I used to hunt quite a bit out of a camo Canoe. But I used it mostly for transportation. I would get to my set up and stash the Canoe and use a paddle for a walking stick and a seat in the marsh grass.


----------



## Semi-Pro (Mar 25, 2021)

Had a guy took me down a small headwater river in a canoe . Lots of wood ducks and lots of getting out and pushing the boat over blowdowns. Pretty sure we were trespassing. At that point the " river " was no more than a creek really.


----------



## jdgator (Mar 25, 2021)

I would practice shooting from it in warmer months if I were you. I understand it can be hard to balance while swinging a long barrel shotgun.


----------



## tucker80 (Mar 25, 2021)

There are a lot of people who use a kayak. I would use it for transportation to the spot and find some solid ground to set up on. You could use it like a layout blind too. Cant kill them from the bed. There are lots of walk in options that'll give you some variety from the kayak. Cant kill em from the bed. Just get out there and enjoy it.


----------



## BigBass123 (Mar 25, 2021)

jdgator said:


> I would practice shooting from it in warmer months if I were you. I understand it can be hard to balance while swinging a long barrel shotgun.



I figure standing would probably be out of the question...

That’s actually a good idea. Stability was my main concern, but I could figure that out pretty quick before trying when it counts. 



1eyefishing said:


> I used to hunt quite a bit out of a camo Canoe. But I used it mostly for transportation. I would get to my set up and stash the Canoe and use a paddle for a walking stick and a seat in the marsh grass.



I’d be trying down in Florida this coming year, just from where I spotted ducks while fishing last season I don’t really think setting up on dry land would be the best option. Seemed the more swampy islands held larger numbers while solid ground didn’t have any ducks around.
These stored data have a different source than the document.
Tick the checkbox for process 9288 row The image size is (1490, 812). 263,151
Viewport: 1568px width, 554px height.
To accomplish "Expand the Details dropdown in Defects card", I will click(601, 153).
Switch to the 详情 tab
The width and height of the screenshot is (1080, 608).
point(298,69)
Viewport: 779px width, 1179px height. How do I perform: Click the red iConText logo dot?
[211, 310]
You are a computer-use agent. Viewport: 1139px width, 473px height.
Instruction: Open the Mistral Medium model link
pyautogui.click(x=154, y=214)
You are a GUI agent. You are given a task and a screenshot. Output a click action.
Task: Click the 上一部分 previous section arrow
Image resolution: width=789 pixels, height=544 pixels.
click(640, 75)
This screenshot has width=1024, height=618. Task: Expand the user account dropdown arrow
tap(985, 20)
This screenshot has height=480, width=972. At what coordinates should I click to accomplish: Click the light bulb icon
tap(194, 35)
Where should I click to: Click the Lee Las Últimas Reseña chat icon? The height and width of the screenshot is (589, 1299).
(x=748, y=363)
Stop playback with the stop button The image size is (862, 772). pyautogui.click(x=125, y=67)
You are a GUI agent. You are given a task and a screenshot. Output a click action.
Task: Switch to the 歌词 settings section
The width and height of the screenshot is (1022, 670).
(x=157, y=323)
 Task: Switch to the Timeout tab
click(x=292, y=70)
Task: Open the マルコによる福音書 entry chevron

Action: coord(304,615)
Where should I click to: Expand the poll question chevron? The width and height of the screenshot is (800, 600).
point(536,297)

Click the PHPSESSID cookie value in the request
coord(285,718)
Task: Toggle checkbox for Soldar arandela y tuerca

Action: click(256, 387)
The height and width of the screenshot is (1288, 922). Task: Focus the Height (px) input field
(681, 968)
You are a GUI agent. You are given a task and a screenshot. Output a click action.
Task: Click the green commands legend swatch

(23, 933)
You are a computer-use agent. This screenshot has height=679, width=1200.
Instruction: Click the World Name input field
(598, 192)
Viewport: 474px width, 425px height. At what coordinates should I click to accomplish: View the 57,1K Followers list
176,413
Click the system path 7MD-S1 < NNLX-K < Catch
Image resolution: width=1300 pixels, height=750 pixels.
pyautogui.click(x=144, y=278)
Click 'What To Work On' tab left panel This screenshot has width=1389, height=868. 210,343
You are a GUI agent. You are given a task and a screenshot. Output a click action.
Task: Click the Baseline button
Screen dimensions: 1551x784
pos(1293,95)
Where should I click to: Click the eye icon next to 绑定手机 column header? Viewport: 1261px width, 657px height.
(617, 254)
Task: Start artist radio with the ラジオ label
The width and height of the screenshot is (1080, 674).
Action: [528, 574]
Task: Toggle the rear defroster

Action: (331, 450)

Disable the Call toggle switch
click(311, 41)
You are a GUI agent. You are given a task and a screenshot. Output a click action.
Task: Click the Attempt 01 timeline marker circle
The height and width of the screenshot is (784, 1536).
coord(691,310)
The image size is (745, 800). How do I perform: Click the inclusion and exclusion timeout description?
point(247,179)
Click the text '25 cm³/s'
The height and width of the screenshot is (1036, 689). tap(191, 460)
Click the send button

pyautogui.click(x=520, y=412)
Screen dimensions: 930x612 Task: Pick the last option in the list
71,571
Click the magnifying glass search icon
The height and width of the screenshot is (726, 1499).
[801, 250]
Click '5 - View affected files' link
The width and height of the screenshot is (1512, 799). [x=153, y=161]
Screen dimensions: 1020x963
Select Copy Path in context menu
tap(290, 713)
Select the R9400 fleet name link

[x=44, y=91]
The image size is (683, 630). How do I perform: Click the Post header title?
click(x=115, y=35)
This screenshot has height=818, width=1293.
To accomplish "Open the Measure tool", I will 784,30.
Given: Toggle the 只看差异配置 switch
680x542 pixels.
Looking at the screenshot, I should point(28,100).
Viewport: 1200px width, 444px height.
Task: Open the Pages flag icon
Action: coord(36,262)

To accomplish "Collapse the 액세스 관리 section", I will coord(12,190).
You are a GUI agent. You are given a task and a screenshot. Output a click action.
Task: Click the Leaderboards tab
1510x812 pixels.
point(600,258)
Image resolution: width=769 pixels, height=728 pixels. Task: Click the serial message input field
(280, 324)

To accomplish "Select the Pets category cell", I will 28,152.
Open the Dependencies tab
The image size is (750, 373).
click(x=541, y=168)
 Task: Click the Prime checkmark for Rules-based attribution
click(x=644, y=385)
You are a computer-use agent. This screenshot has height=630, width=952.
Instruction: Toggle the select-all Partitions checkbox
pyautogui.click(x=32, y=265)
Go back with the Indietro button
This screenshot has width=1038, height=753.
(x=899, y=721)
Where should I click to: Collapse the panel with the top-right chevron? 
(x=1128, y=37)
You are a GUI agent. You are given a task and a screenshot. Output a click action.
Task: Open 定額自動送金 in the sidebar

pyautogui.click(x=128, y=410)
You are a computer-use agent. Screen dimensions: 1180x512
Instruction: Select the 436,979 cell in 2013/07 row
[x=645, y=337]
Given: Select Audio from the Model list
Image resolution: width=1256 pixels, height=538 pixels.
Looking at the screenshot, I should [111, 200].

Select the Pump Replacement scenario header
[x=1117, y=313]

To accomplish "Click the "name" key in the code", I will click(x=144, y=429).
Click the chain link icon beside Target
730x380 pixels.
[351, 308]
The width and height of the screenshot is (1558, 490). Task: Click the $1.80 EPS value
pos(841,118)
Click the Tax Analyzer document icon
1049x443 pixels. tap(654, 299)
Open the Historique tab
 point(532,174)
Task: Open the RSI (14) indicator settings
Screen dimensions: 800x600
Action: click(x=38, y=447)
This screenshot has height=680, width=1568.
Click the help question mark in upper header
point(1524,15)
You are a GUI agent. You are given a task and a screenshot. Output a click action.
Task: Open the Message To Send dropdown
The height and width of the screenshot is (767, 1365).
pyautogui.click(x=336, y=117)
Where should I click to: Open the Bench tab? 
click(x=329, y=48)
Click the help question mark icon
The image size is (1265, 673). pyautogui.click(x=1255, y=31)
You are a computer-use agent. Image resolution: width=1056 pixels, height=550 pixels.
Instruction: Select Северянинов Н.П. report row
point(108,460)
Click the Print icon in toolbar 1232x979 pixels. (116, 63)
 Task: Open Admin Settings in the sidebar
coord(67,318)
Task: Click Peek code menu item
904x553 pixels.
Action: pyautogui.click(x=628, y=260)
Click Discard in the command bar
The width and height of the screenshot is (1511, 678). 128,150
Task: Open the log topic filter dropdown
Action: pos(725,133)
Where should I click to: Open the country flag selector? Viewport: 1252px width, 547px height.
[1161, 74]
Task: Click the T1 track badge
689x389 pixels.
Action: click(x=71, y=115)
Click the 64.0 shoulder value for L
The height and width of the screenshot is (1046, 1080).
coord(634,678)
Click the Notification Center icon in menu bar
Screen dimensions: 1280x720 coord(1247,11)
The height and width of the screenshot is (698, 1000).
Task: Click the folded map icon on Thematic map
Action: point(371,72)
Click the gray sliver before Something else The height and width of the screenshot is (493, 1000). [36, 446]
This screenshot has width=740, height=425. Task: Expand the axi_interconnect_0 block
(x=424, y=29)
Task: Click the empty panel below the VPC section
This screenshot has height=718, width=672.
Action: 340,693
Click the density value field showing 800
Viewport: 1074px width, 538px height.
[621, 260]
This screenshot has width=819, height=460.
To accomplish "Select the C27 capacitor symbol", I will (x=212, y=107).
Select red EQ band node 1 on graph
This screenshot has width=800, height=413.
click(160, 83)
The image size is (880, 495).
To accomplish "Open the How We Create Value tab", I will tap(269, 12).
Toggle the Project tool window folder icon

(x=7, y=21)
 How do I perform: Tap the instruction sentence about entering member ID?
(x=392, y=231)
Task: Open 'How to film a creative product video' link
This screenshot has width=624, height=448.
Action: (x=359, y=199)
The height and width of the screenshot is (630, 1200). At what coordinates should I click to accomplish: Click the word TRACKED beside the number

And correspondingly, those same areas held more gators so I’d probably remain in the boat.


----------



## MudDucker (Mar 26, 2021)

Only if there is some cover you can pull up into and stabilize it.


----------



## 1eyefishing (Mar 26, 2021)

Yeah, ducks don't like dry ground and nobody hunts there. Including me. My 'walking stick' was used in conjunction with waders in thigh deep water and the paddle end make a good seat in the wet marsh grass. As I said. Not dry ground.
 You also have to go get the ducks after you shoot them. So chances are you gonna have to get out of the kayak at some point. Waders necessary. 
 Kayak not gonna have much room for dekes.


----------



## across the river (Mar 26, 2021)

I killed a bunch of ducks out of a kayak when I was younger.  It works well in situations.  If you have a river or large creek on public, you can float the river and often kill birds either flying up the river or when you float up on them.    I’ve also used it on lakes an just paddled out to a small island, back in a cove, etc...., just avoid big water.  You don’t want to be caught on big water in a kayak in freezing weather if it turns for the worse.  I typically would use the kayak to get to where I was going and then hunt from the bank or shallow water and use the yak to go get them.  I have hunted sitting in the yak as well, but your range of motion is limited.  It is better to stick a couple of the leafy camo fabric sheets in the yak and then use those to cover the yak up and sit in some cover so you can move.  The only real limit with it honestly is it limits to a few decoys and smaller water.  You can kill a lot of birds out of a yak, and sometimes you find birds in a spot you can drag a kayak 50 yards from the road and paddle 100 where it make be a long ride from a boat ramp.


----------



## WOODIE13 (Jun 21, 2021)

Get you some stabilizers or make some, night and day difference.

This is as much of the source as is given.